>> start THE INPUT
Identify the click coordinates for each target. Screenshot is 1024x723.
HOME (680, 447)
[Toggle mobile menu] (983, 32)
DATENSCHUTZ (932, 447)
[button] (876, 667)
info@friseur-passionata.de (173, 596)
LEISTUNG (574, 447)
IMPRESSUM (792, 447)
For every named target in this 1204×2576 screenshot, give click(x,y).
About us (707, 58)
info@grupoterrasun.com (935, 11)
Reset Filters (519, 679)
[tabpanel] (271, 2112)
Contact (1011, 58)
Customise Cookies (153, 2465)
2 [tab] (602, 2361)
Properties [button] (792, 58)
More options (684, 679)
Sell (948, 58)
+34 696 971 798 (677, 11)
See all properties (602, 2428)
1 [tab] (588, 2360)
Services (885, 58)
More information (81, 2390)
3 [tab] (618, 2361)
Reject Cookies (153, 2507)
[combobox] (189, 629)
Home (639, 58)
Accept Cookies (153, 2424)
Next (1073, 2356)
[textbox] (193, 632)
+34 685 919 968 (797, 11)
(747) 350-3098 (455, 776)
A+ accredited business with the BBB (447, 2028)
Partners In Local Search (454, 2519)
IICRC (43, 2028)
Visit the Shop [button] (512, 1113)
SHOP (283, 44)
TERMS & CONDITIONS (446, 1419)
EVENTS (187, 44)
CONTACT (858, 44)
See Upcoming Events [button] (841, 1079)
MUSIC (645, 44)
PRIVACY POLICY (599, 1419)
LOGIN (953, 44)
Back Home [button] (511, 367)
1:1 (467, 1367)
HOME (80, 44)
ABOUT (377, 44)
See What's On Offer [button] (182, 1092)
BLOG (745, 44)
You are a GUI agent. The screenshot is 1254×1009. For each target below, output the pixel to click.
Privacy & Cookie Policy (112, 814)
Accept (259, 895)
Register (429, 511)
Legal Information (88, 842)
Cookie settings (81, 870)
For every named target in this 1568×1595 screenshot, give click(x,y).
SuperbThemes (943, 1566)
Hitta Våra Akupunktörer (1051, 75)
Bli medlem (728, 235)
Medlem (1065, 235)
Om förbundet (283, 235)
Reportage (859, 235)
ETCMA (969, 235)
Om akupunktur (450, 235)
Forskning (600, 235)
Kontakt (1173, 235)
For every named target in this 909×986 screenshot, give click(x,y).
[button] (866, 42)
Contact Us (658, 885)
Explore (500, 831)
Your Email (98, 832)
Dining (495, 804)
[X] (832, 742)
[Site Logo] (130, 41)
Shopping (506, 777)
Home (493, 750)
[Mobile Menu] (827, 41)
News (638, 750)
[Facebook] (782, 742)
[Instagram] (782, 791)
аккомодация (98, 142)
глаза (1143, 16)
>> end THE INPUT
SET TASK |
Select every line of the records above that contains the string "each", treating uppercase and lowercase letters as distinct.

ANSWER BELOW |
Identify the click coordinates for each target. Screenshot is 1024x723.
You are a GUI agent. The screenshot is 1254×1009. For each target below, output the pixel to click.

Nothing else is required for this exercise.